Nicole Brown and O.J. Simpson met in June 1977, when she was waitressing at a nightclub called the Daisy.
He was nearing the end of his pro-ball career. He was about to turn thirty. He was about to celebrate his tenth wedding anniversary with a woman who was then carrying their third child. And he apparently decided the future would be brighter with an eighteen-year-old white girl.
Nick, as she was known, was energetic, if lacking in direction.
She had tried modeling without success and had worked as a salesgirl in a boutique for two weeks but quit without making a single sale.
O.J. took as much pride in his ownership of her as he did in his vintage Rolls Silver Cloud.
He chose her clothing, dictated how she should wear her hair, and insisted that she travel with him during his last year with the Bills.
Nicole Brown learned early on that she had to walk on eggshells to avoid offending O.J. Simpson. "I've always told O.J. what he wants to hear," she would later say in her divorce affidavit.
When she failed to anticipate his mood properly, he would snap. He would throw her out, and she would run home to her parents in Orange County.
Days or hours later, he would call and woo her back.
Nicole would show up in public with black eyes masked by heavy make-up. She would sometimes be indisposed for days. O.J. would attribute these episodes to "cramps."
O.J.'s brutality did not enter the public record until the famous New Year's Eve brawl of 1989.
The marriage continued its downward spiral, and drugs hastened its descent. O.J. had reportedly turned Nicole on to cocaine early in their courtship...
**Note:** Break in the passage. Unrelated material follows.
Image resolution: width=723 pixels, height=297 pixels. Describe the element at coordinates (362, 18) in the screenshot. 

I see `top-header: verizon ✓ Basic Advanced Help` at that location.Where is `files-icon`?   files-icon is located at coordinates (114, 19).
That their children could be shielded from this ugliness is hard to imagine.
In press photos, they come across as merry little sprites. The couple's divorce papers show that Nicole had a counselor of some kind come to the house and observe Sydney.
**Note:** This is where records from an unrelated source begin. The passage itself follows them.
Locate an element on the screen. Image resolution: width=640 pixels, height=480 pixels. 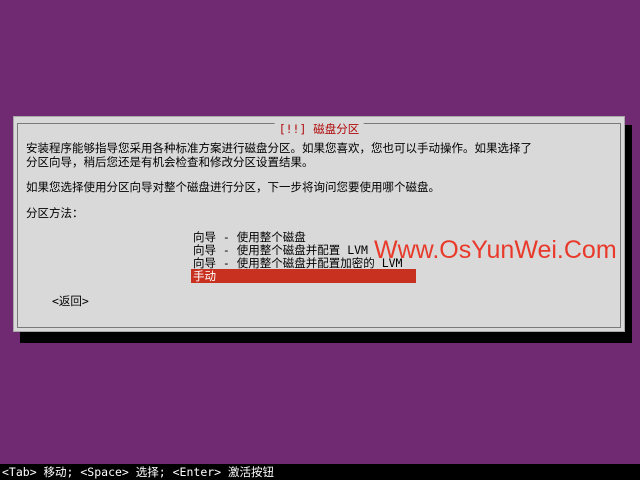
description-line-2: 分区向导，稍后您还是有机会检查和修改分区设置结果。 is located at coordinates (170, 162). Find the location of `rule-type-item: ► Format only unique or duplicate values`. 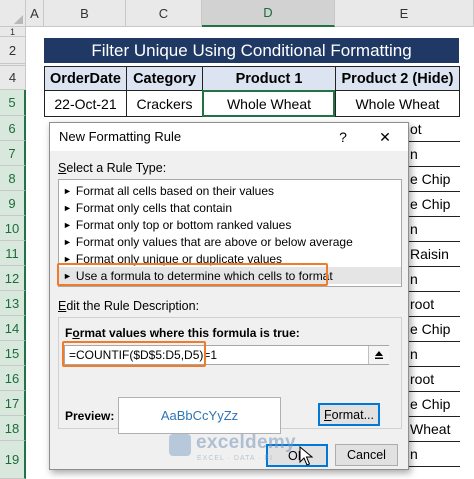

rule-type-item: ► Format only unique or duplicate values is located at coordinates (230, 258).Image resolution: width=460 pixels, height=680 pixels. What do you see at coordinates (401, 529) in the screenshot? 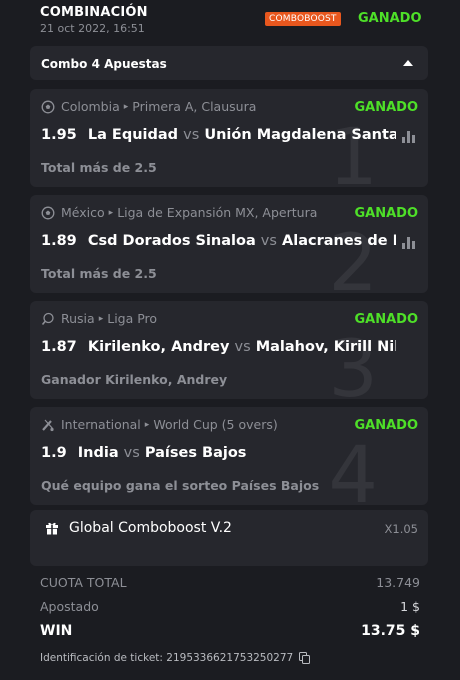
I see `comboboost-multiplier: X1.05` at bounding box center [401, 529].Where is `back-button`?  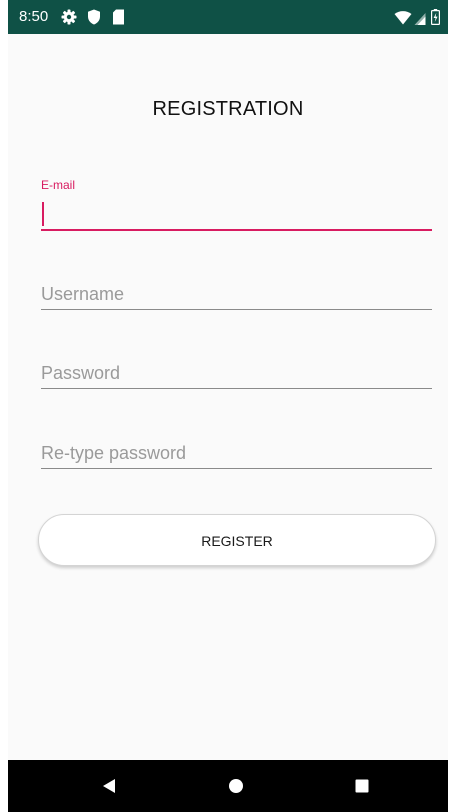 back-button is located at coordinates (109, 786).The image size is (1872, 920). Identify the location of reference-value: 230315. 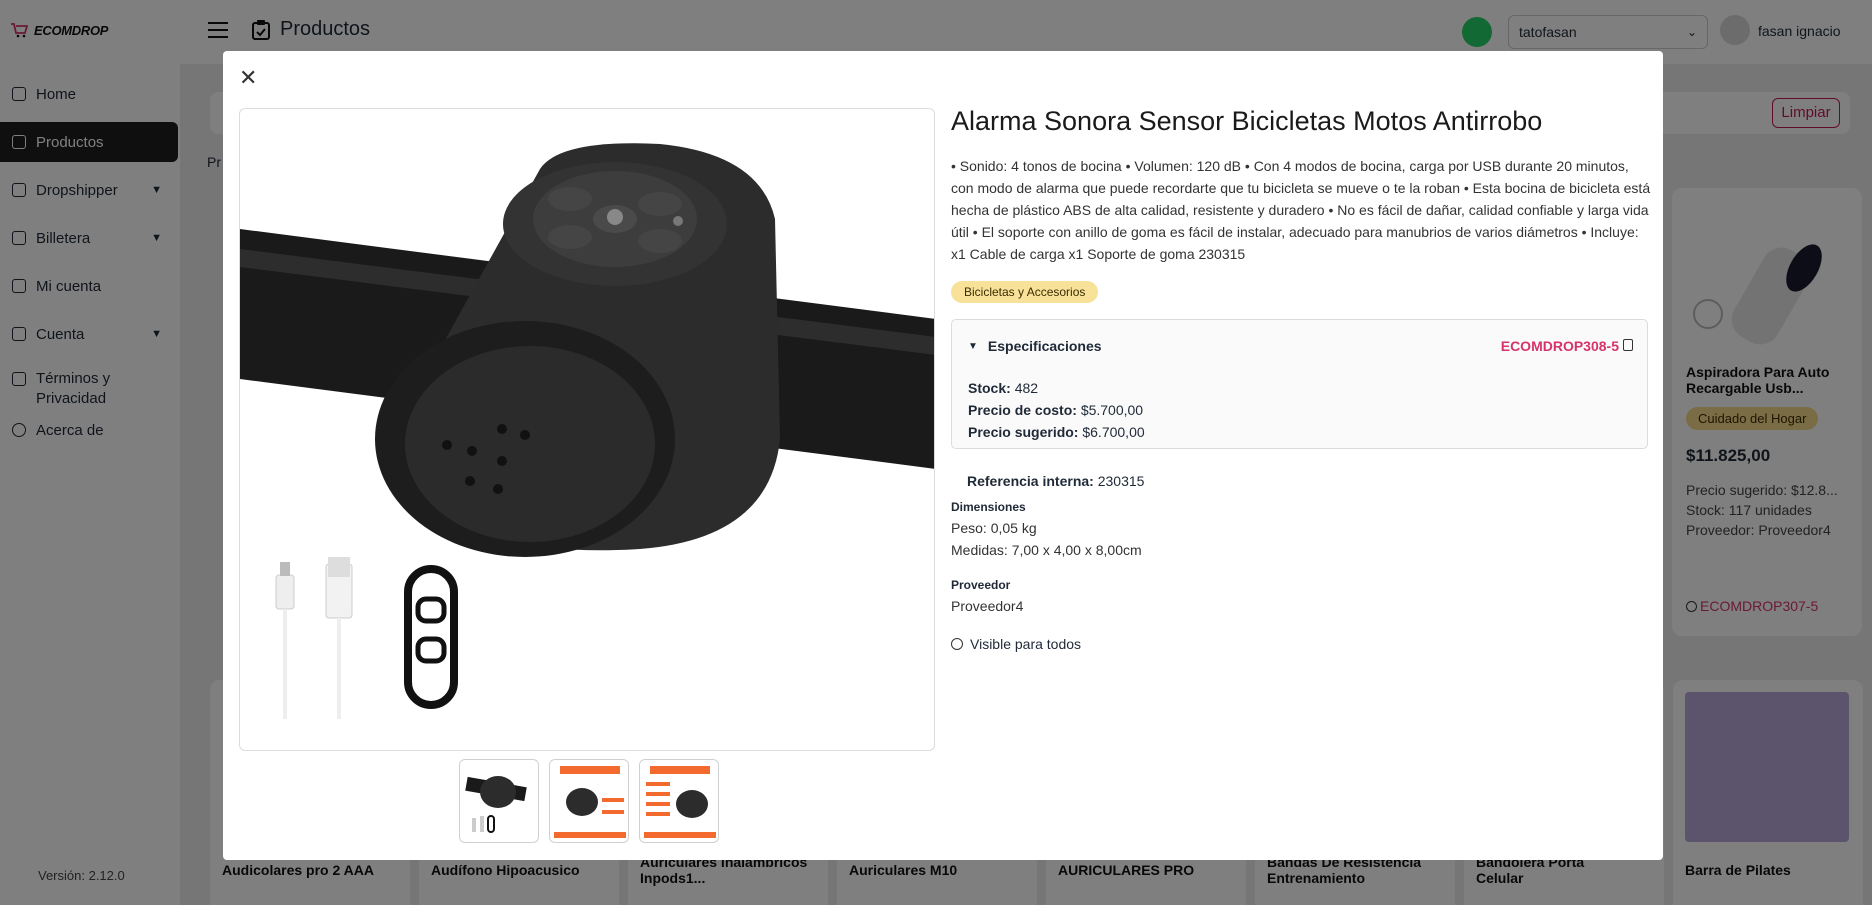
(1121, 481). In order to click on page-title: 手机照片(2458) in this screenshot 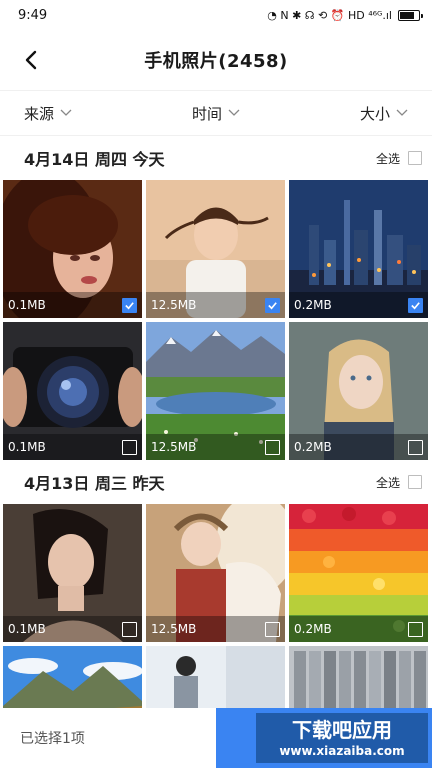, I will do `click(216, 62)`.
Nicole moved out of the Rockingham estate and filed for divorce in late February 1992.
In March or April, she made her first visit to Dr. Susan Forward, a feminist therapist and author of MenWho Hate Women and the Women Who Love Them.
Forward recalls that when Nicole came in to see her, she was "haggard and trembling."
O.J., she said, had controlled every aspect of her life. He was crazy with suspicion that she had lovers, and he would hide in the bushes outside her new address to spy on her.
Forward says she urged Nicole to cut off all contact with O.J.